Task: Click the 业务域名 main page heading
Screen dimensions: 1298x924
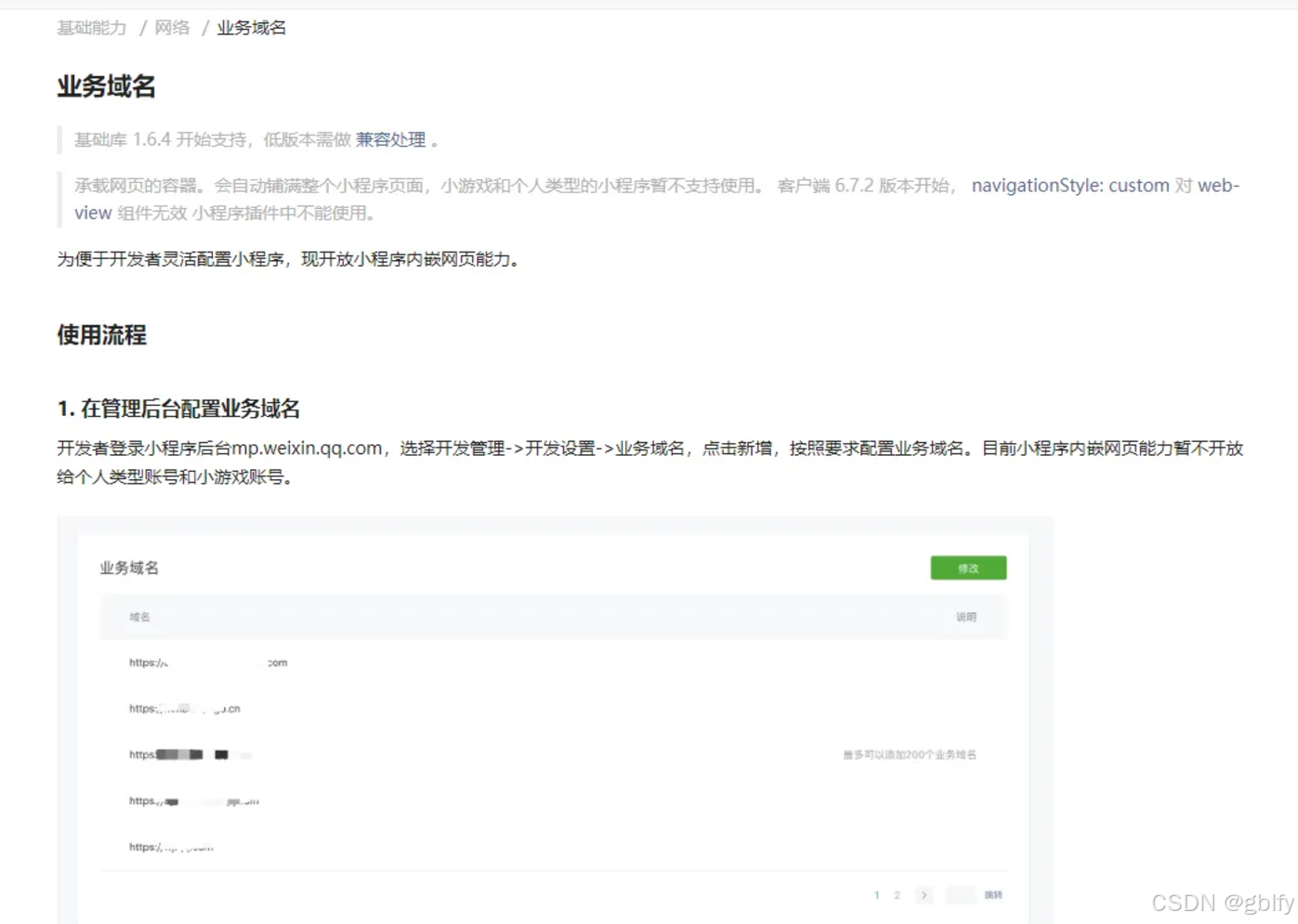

...

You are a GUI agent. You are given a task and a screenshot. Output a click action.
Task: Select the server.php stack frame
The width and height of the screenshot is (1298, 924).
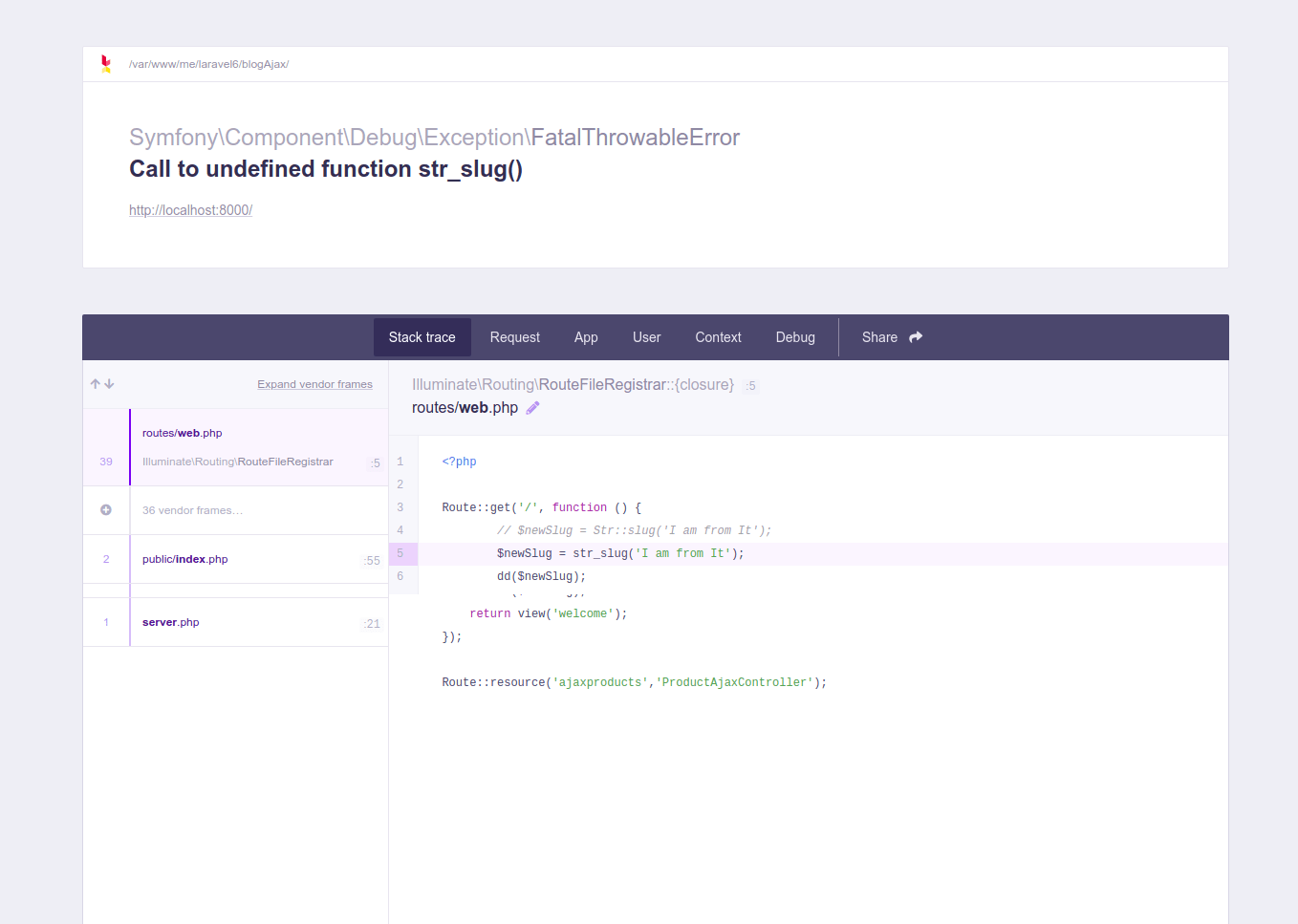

* * *

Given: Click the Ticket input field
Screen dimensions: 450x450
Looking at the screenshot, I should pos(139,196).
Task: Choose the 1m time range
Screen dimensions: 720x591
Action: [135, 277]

_To do_
Pull out each line in the entries above that contains the word "dimensions", and treat uppercase and lowercase as different.

_Task solution_
Screen dimensions: 1298x924
Screen dimensions: 450x450
Screen dimensions: 720x591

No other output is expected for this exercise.